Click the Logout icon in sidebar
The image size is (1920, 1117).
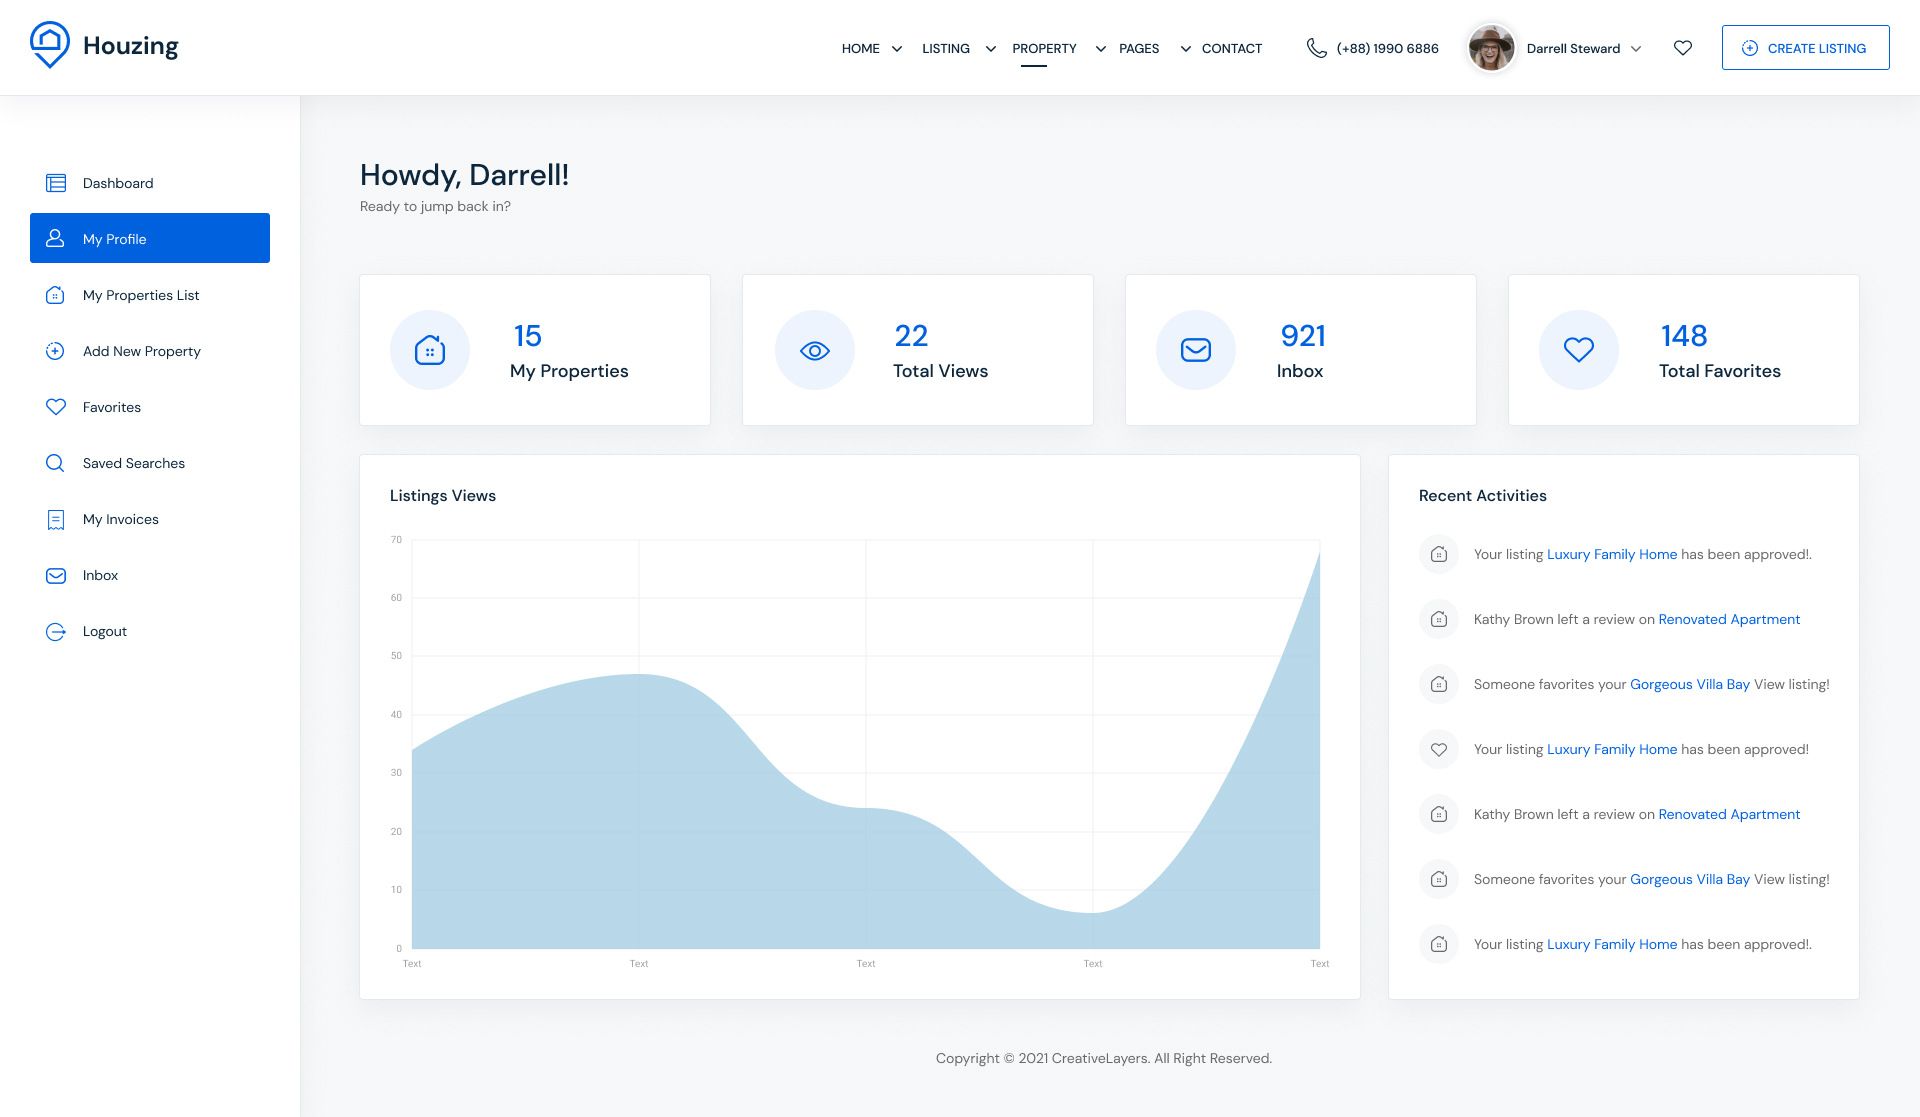pyautogui.click(x=55, y=631)
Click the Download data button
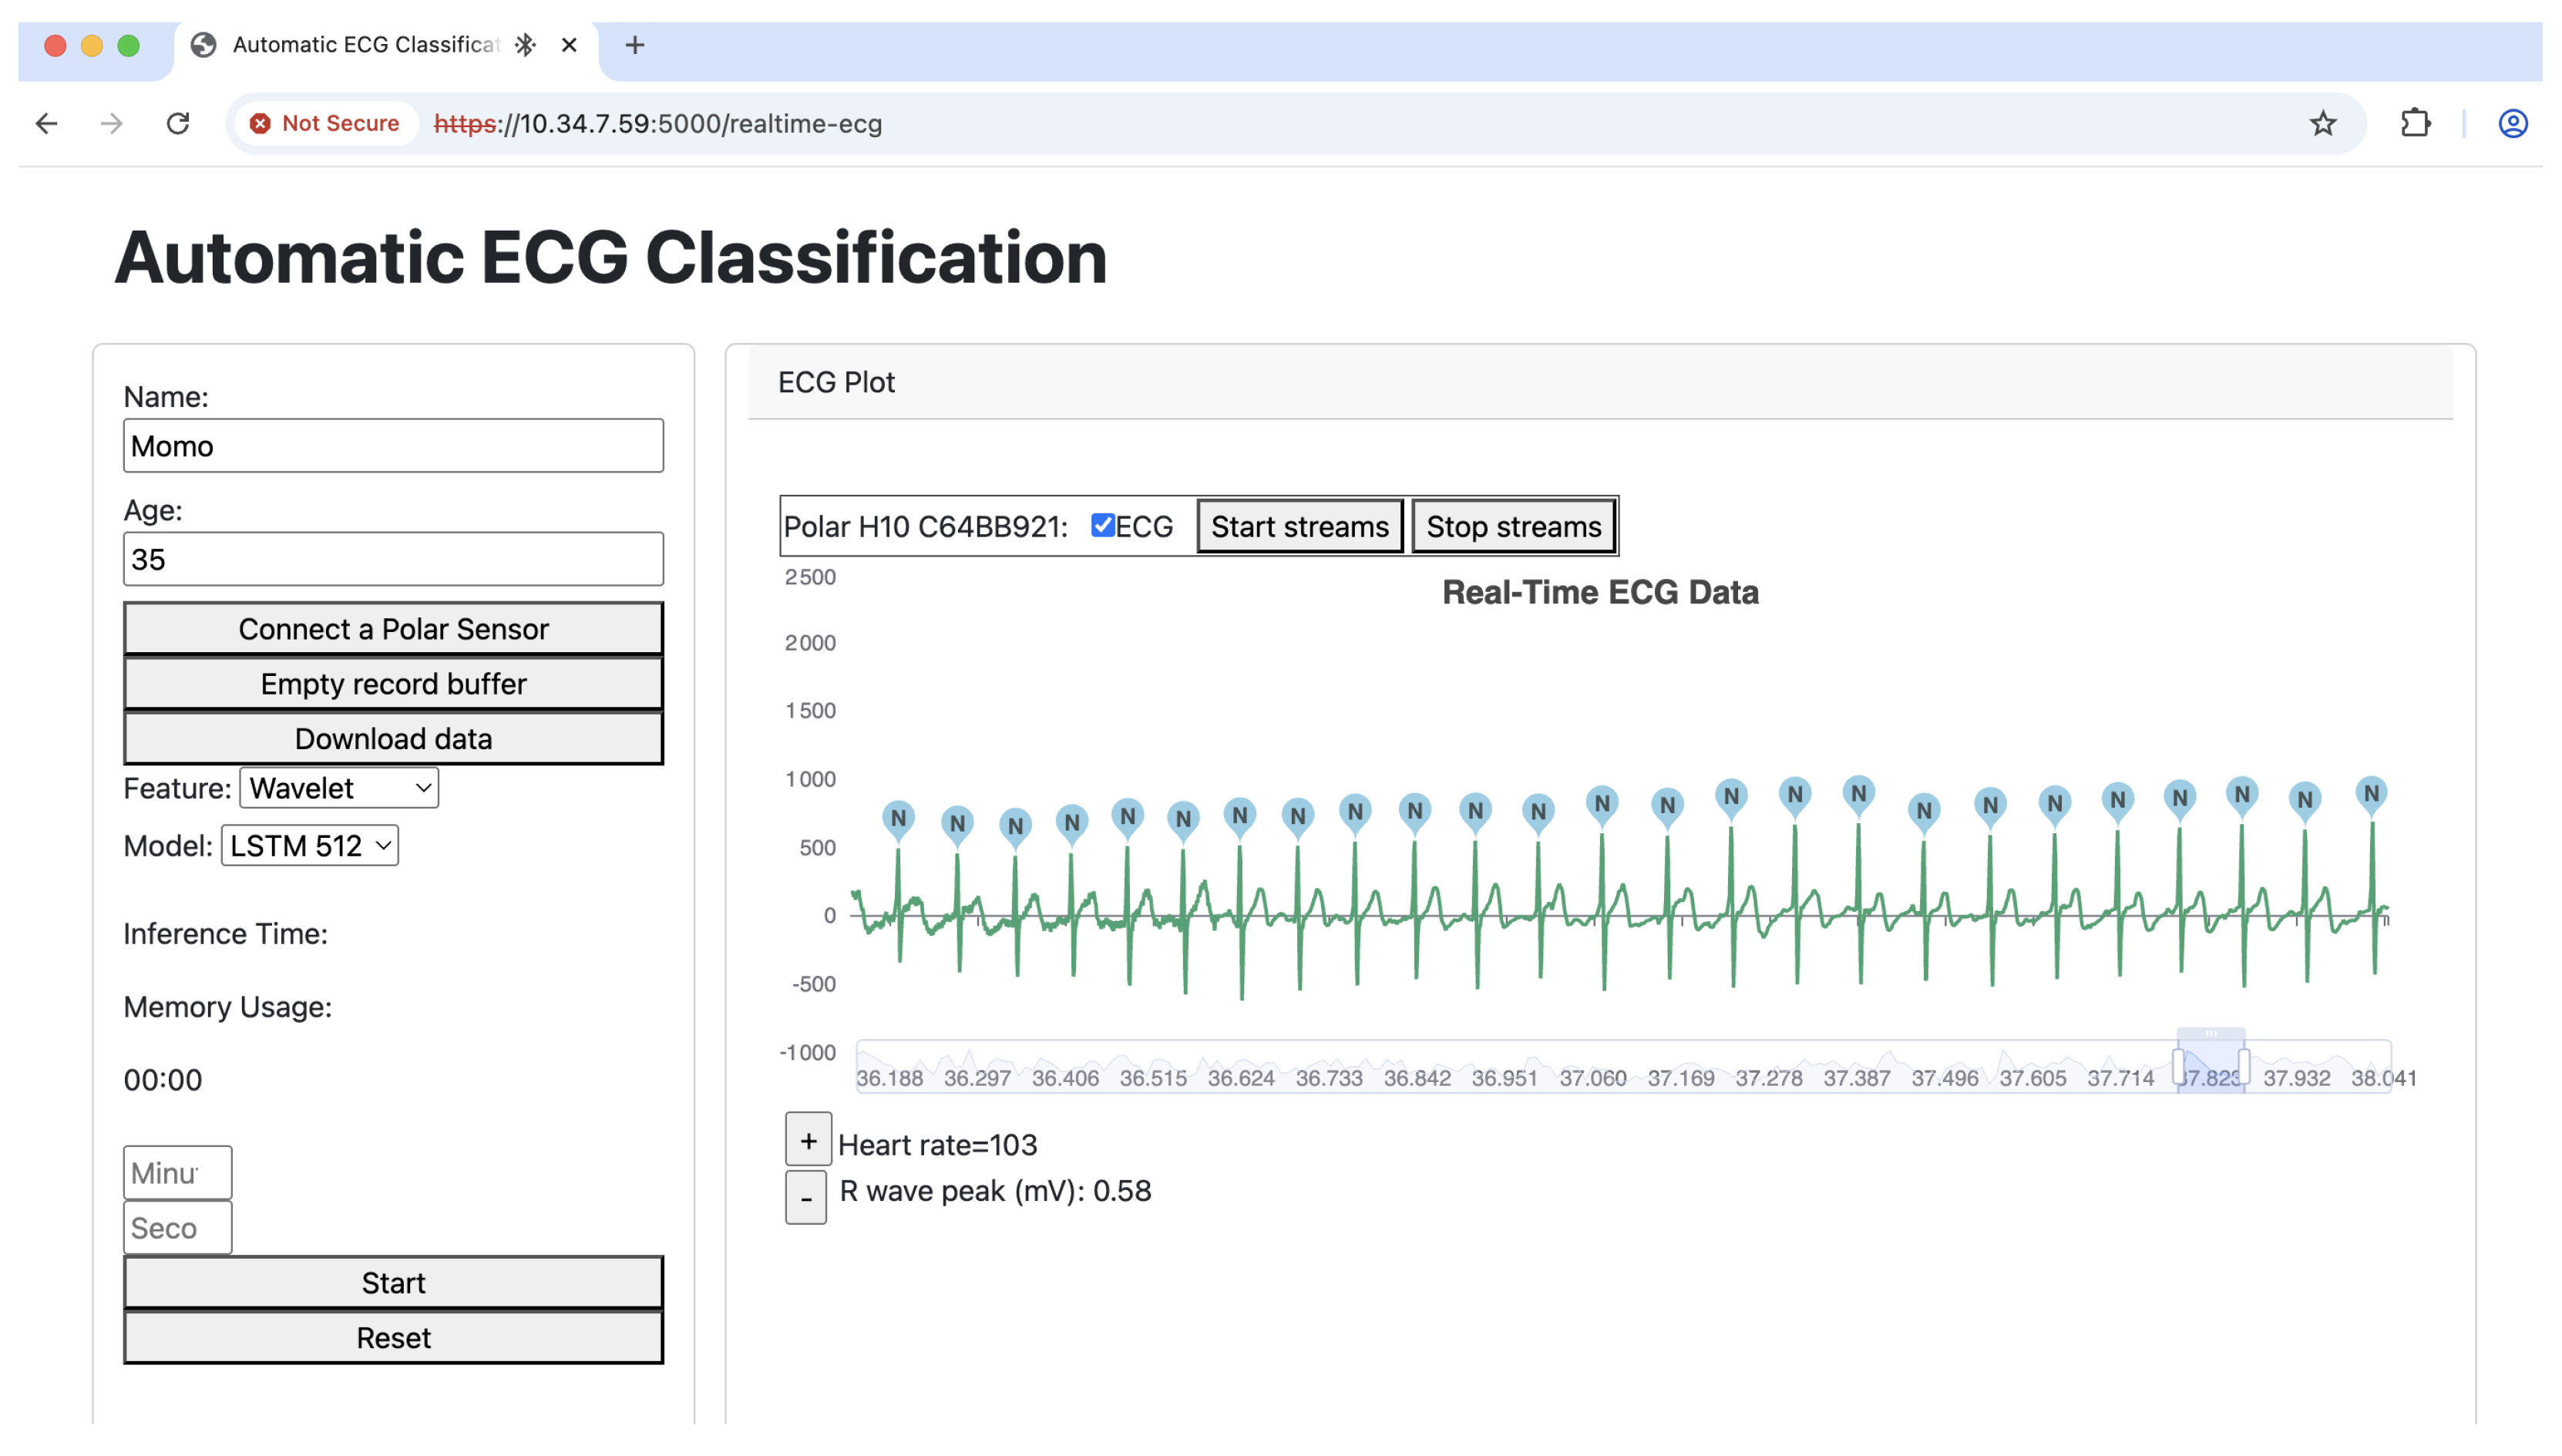The image size is (2562, 1456). tap(393, 739)

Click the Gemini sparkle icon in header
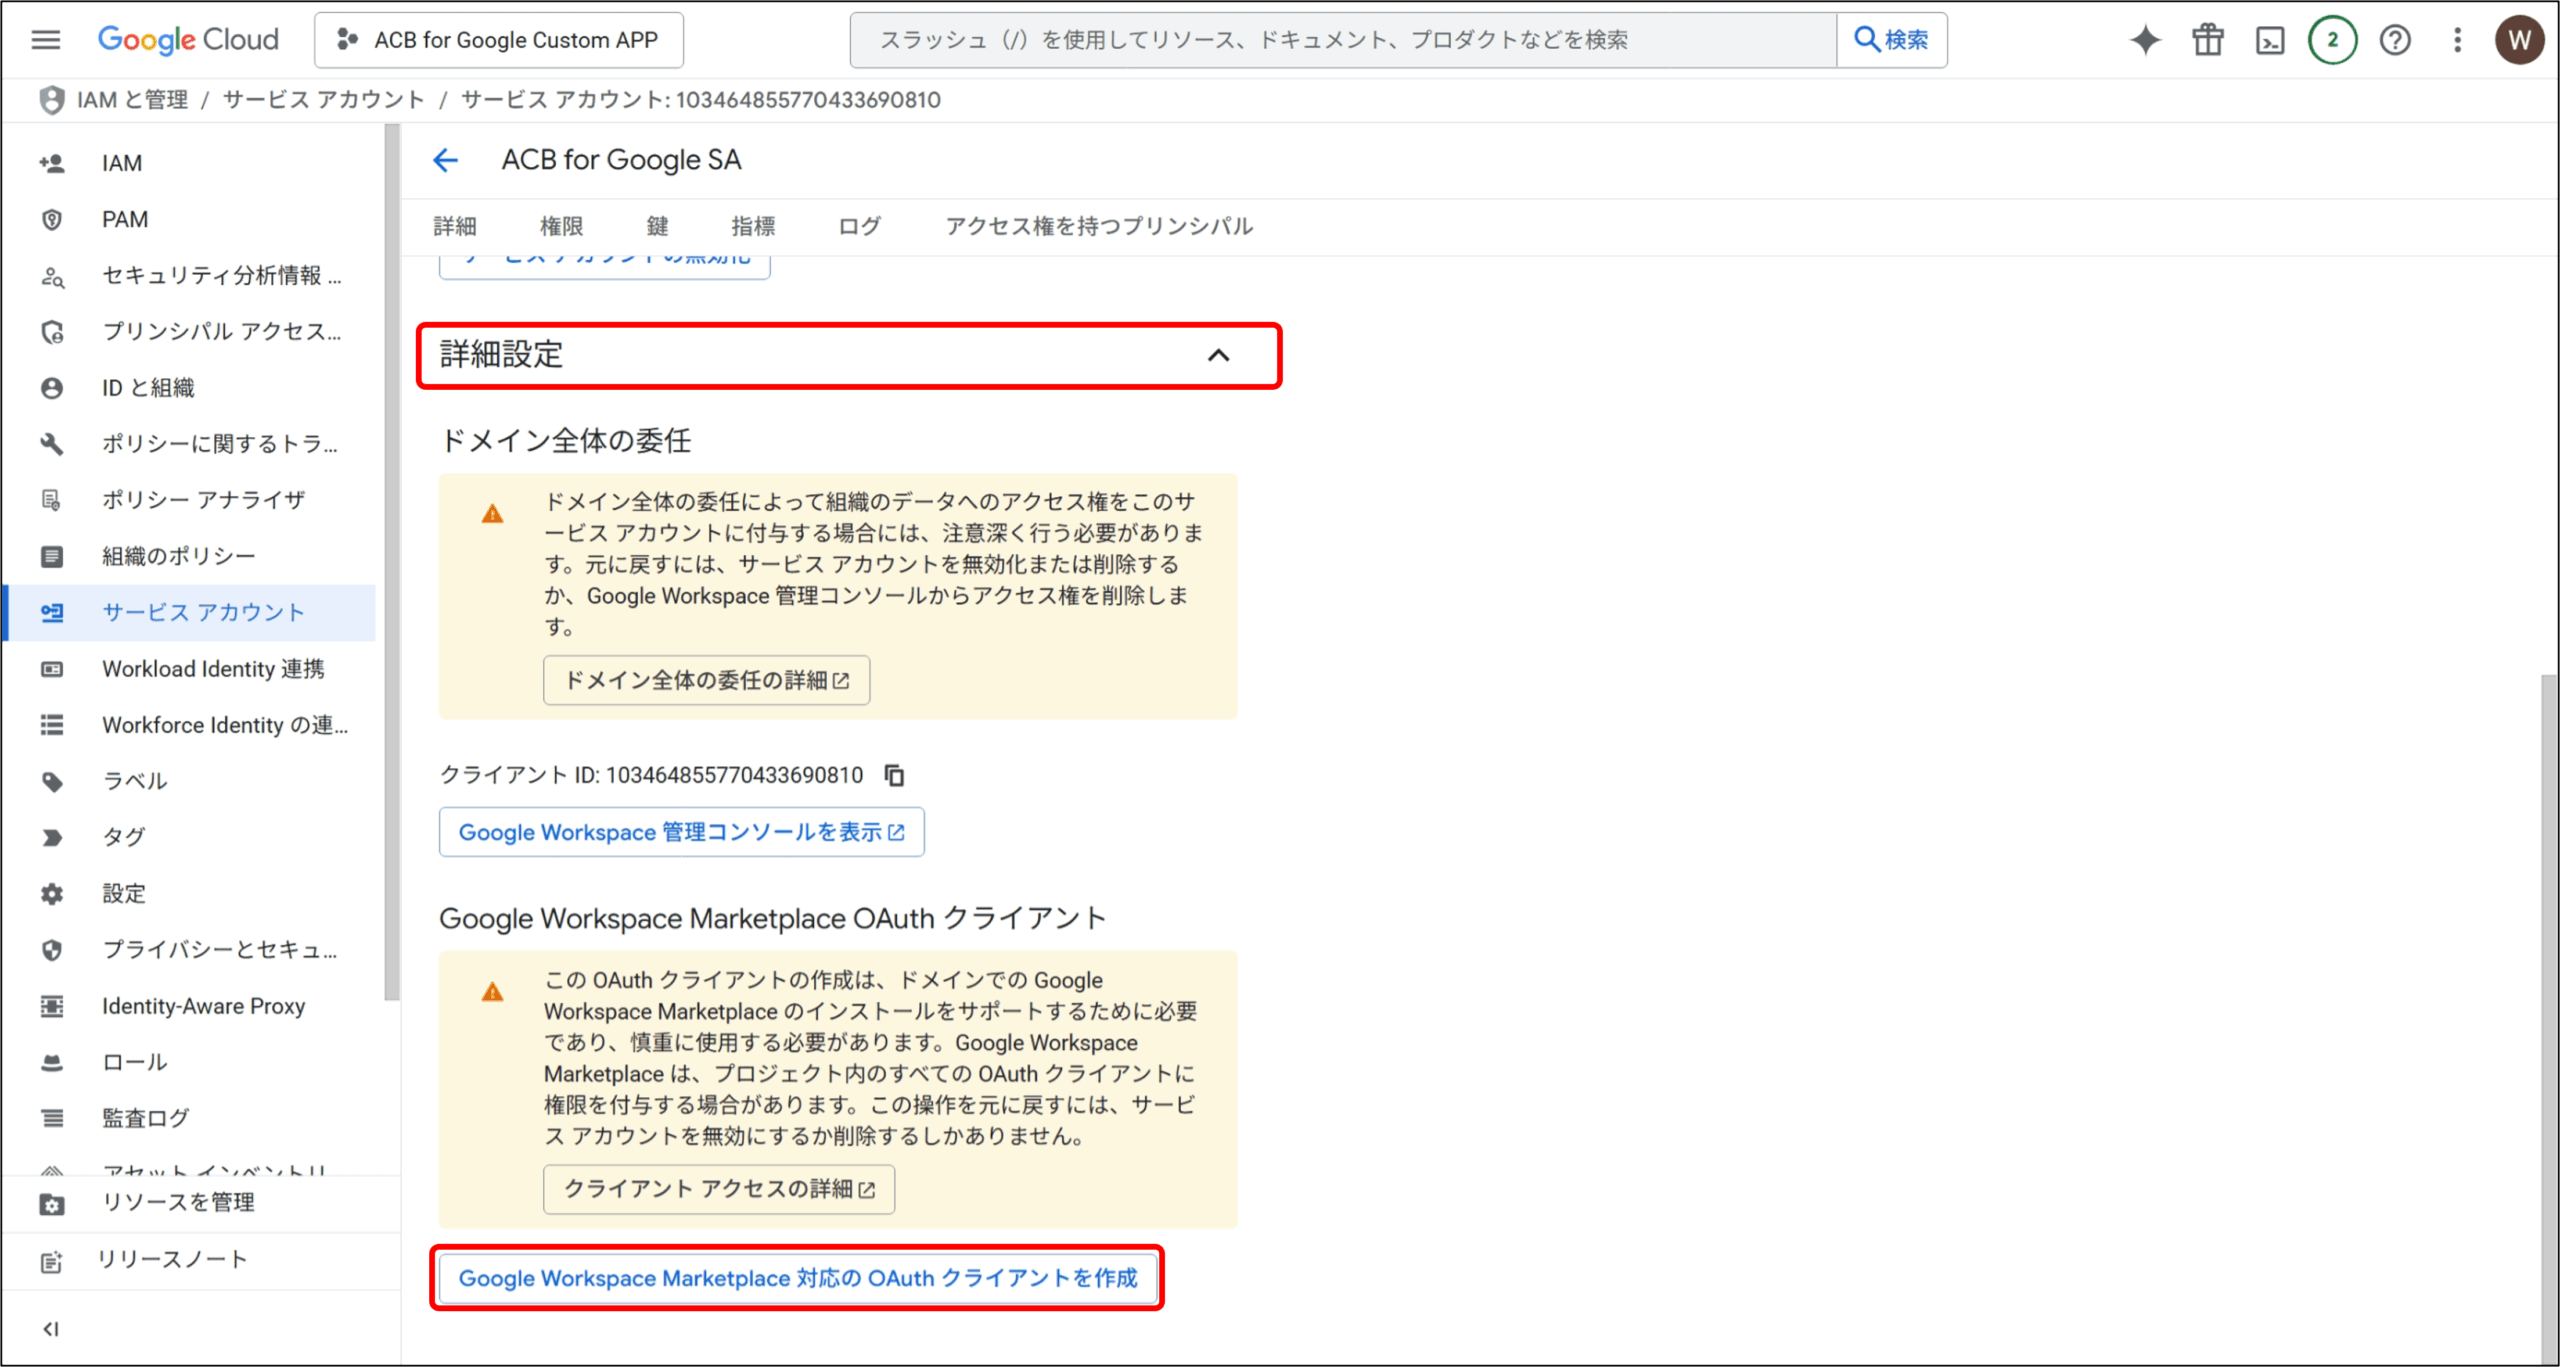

● ● ● ●

▸ **Problem description**
Where a line of the listing includes the word "icon", add it to the tally, and give the final number and nothing more.

▸ **Reply to the exercise**
2